More pictures and design elements that went into this project:

An electronic flipdot display shows current prices for Cattle Futures at the CME on November 18, 2004. (Photo by Frank J Polich/Bloomberg via Getty Images) – Note it is only five columns wide, which means the leading numbers for some prices – the “handle” – get dropped.
Each display unit is 7 pixels high by 5 wide, which is easier to see in this cropped photo.

One thing they don’t tell you about older displays like flipdots is the sound they make. When a whole series of them are moving, its like something between the murmur of a crowd and the shuffling of cards. A bit “zen”, I think. Sitting on the trading floor after close with nothing but the large clock whuff-whooshing each digit into place, it was a peaceful contrast to the usual activity on the floor.

First attempt at animating the flipdots virtually using my model. Needs finesse, especially some variation when the dots start and a bit of “shimmer” when they settle against their range of motion.

Some views of the trading floor and its displays were difficult to find. Most pictures focus on the open outcry pits, where all the action is, but not many are taken of the quoteboards which were my primary focus. I was beyond happy to find this one, I couldn’t recall the exact wording of some of the legend that was displayed at the edges of the boards, so this photo helped immensely.

The Open, Range, High, Low bit at the right of the quoteboard is what I needed.

To get data into the game, I decided to make a physical model that resembled a server cabinet, with ventilation slots and a mounting rail for the memory modules (vox models) that I would be spawning and reading from. This version doesn’t have any indicator lights — which I plan to add to show new modules updating and being read. Everyone loves blinkenlights, right? I do.

In game data server cabinet, with a few modules spawned to see how it all fit. Glass door, which is breakable in the game, but the modules and cabinet aren’t so easy to destroy.

One of the hard parts was figuring out the X, Y, Z coordinate offsets so I could spawn those properly in the cabinet. I solved this by making a system based on static location markers. I ended up using the same system to draw sprites on the quoteboards themselves, although not everything would go to plan — some early shots/debug:

Too far back, and squished together.
Aww look, the numbers are hiding!
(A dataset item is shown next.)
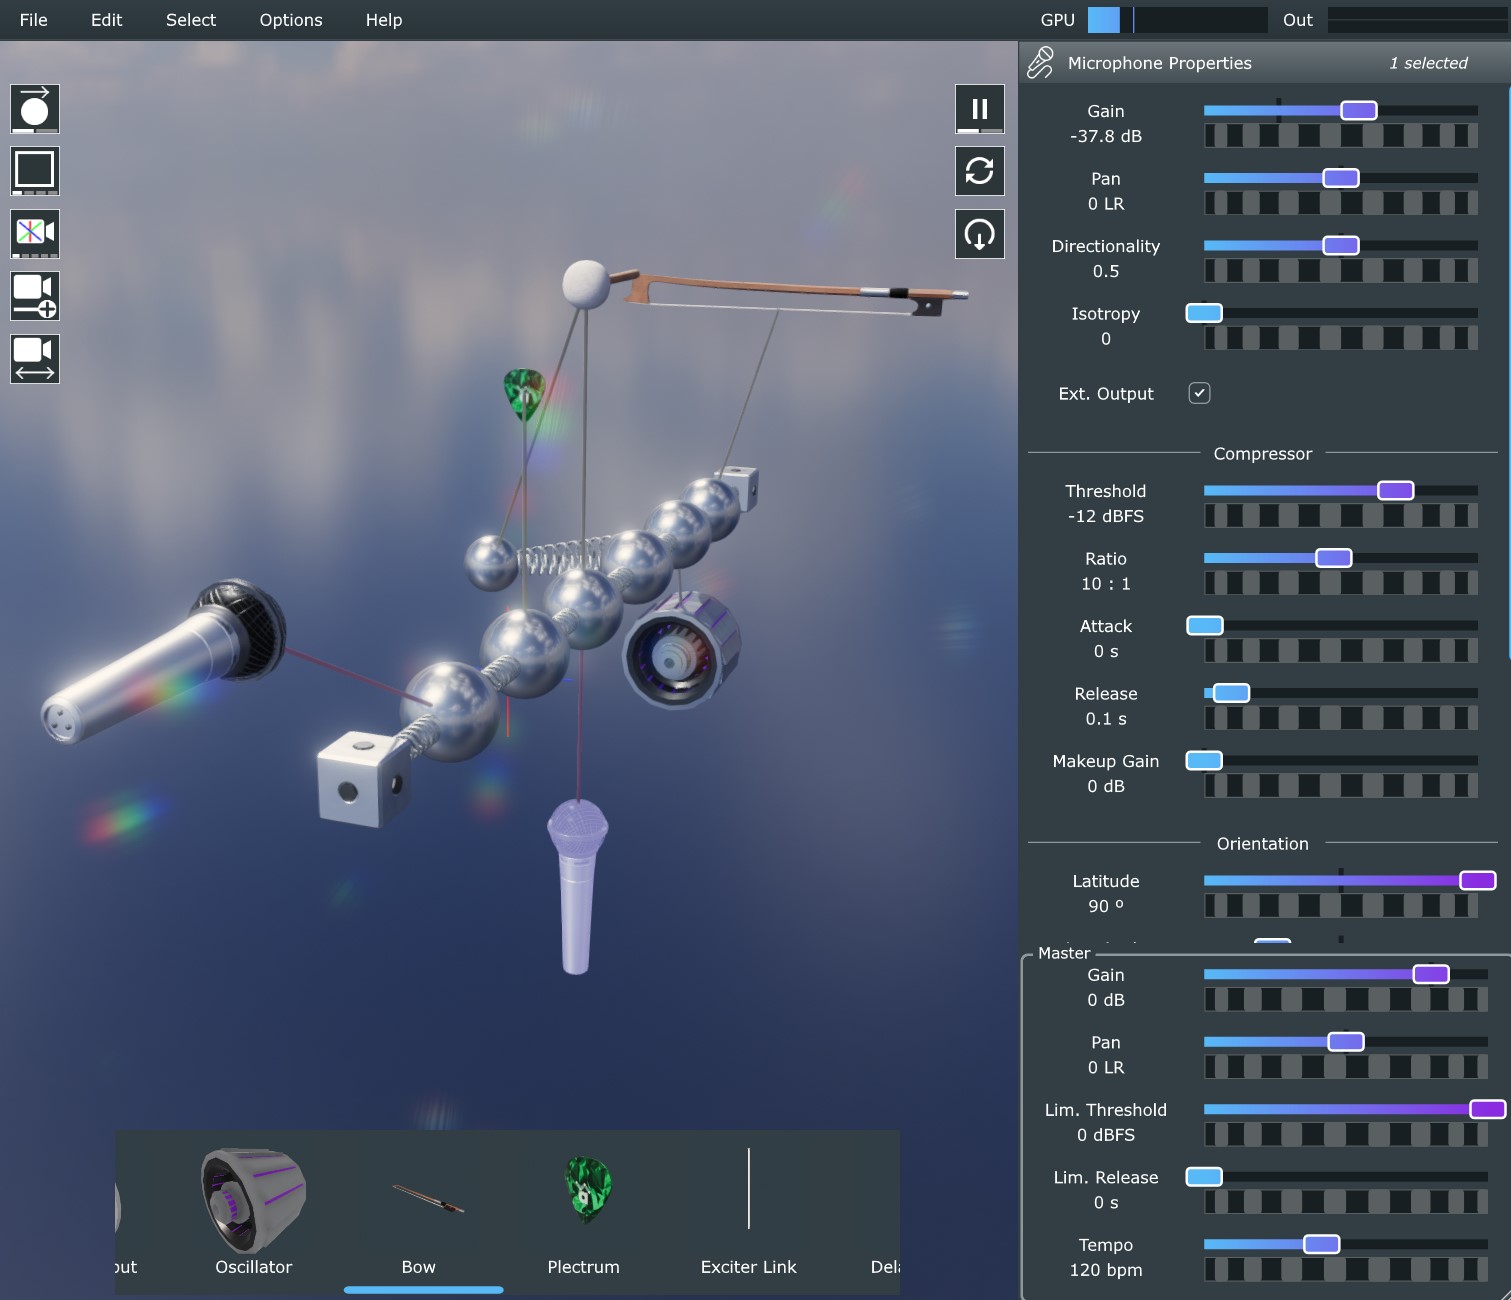
Task: Open the Options menu
Action: click(x=291, y=20)

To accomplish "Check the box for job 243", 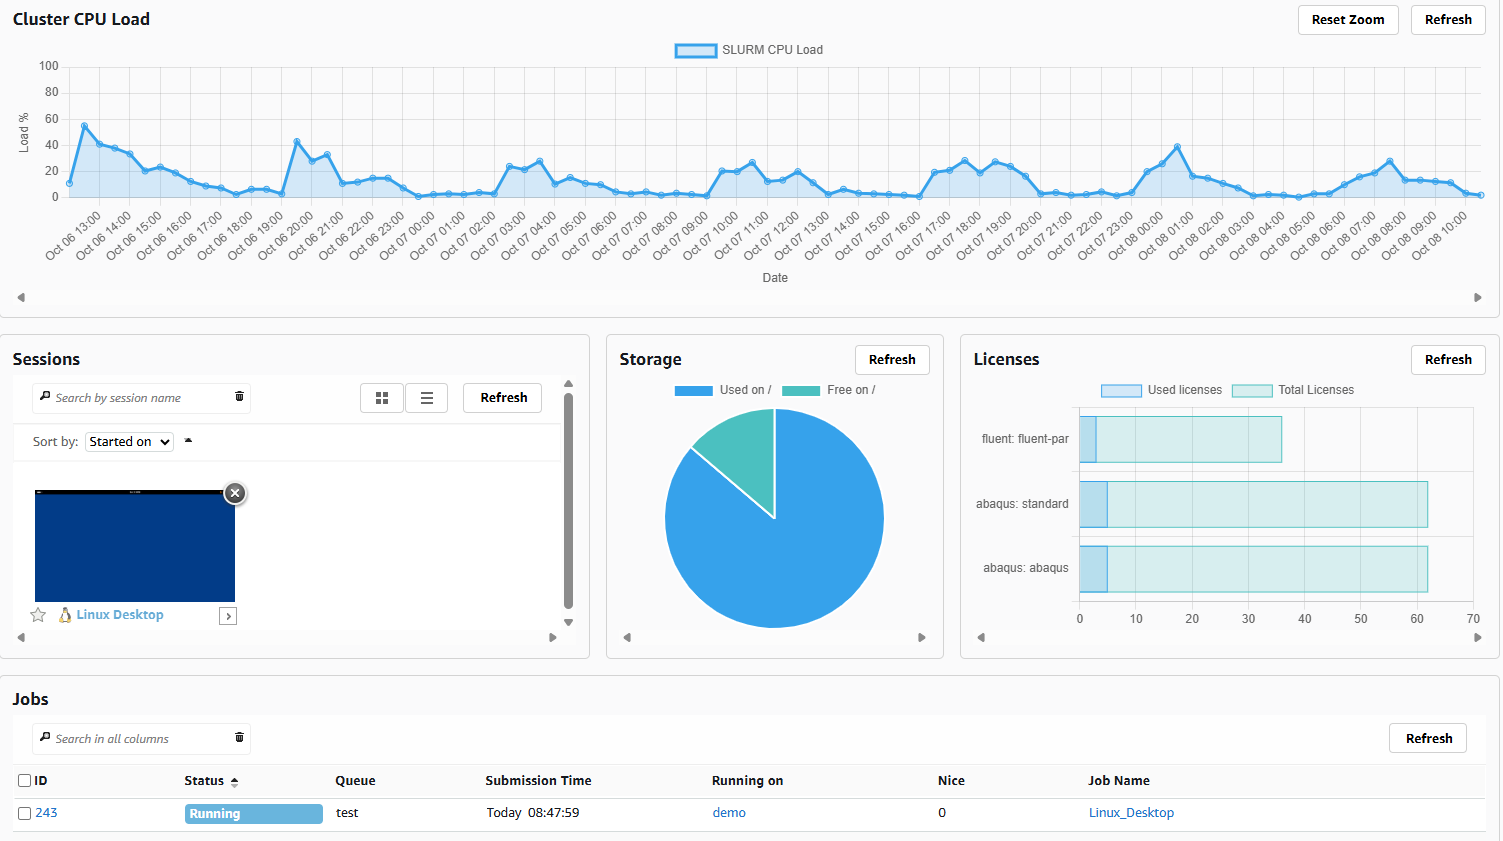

No no no…
Better, right? Nope – the numbers are in reverse order vertically.
First test to get rotations right, that nearly melted my brain. Especially when you consider I’m making a grid of sprites offset horizontally/vertically for the whole board. If you wonder about the rainy environment, I just like the sound when I’m working.
Quoteboards working in all four cardinal directions, which was no small feat. Remember, there’s a whole grid of coordinates being calculated for each slot on the board, including the offsets which change if the board itself is oriented differently. Don’t you dare ask about doing 45-degree angles, lol.

Its a learning process. Working through this got me deep into Three-Dimensional arrays, which honestly aren’t tough to visualize, but a bit harder to debug since you’re dealing with three indexes at the same time.